1/50 - 1/100. Perform heat mediated antigen retrieval with citrate buffer pH 6 before commencing with IHC staining protocol.
Desmin are class-III intermediate filaments found in muscle cells. In adult striated muscle they form a fibrous network connecting myofibrils to each other and to the plasma membrane from the periphery of the Z-line structures.

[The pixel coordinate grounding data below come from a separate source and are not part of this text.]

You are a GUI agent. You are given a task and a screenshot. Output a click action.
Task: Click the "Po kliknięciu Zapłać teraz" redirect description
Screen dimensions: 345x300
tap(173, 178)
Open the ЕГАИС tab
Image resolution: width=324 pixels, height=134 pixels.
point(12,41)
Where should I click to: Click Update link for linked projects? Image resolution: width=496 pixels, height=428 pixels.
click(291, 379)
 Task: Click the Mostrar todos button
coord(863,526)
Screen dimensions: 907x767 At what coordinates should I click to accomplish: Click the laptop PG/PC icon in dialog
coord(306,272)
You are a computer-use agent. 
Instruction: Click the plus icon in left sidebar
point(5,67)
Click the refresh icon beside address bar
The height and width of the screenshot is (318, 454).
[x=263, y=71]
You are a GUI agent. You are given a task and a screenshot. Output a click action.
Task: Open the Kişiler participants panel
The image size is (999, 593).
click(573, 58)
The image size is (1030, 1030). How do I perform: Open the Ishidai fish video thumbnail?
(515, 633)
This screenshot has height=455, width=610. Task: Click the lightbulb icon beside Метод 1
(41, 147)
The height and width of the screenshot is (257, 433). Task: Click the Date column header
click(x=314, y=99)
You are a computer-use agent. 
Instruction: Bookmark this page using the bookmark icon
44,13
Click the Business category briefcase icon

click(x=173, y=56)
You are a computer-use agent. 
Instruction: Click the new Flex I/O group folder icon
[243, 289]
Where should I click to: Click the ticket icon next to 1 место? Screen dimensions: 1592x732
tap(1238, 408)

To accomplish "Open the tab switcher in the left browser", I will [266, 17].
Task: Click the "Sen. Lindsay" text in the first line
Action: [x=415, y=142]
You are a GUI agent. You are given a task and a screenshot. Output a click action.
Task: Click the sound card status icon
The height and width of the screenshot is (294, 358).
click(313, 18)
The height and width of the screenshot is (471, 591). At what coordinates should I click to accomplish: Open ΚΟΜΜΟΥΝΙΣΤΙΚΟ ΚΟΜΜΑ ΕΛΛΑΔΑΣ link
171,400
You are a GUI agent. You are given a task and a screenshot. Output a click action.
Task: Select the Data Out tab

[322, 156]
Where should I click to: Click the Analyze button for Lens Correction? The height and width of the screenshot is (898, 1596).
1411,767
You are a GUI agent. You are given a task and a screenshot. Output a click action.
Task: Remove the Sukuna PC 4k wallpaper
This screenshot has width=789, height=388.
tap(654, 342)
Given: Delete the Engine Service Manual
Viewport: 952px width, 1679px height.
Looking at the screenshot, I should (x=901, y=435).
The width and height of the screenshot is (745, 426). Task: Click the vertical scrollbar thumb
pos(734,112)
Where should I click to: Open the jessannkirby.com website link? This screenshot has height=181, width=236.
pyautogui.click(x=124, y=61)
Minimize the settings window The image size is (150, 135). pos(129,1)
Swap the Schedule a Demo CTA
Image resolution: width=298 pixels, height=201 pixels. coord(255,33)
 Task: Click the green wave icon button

Defects in DES are the cause of myopathy myofibrillar desmin-related (MFM-DES) [MIM:601419]; also known as desmin-related myopathy (DRM). A neuromuscular disorder characterized by skeletal muscle weakness associated with cardiac conduction blocks, arrhythmias, restrictive heart failure, and by myofibrillar destruction with intracytoplasmic accumulation of desmin-reactive deposits in cardiac and skeletal muscle cells. Defects in DES are the cause of cardiomyopathy dilated type 1I (CMD1I) [MIM:604765]. Dilated cardiomyopathy is a disorder characterized by ventricular dilation and impaired systolic function, resulting in congestive heart failure and arrhythmia. Patients are at risk of premature death. Defects in DES are the cause of neurogenic scapuloperoneal syndrome Kaeser type (Kaeser syndrome) [MIM:181400]. Kaeser syndrome is an autosomal dominant disorder with a peculiar scapuloperoneal distribution of weakness and atrophy. A large clinical variability is observed ranging from scapuloperoneal, limb grindle and distal phenotypes with variable cardiac or respiratory involvement. Facial weakness, dysphagia and gynaecomastia are frequent additional symptoms. Affected men seemingly bear a higher risk of sudden, cardiac death as compared to affected women. Histological and immunohistochemical examination of muscle biopsy specimens reveal a wide spectrum of findings ranging from near normal or unspecific pathology to typical, myofibrillar changes with accumulation of desmin.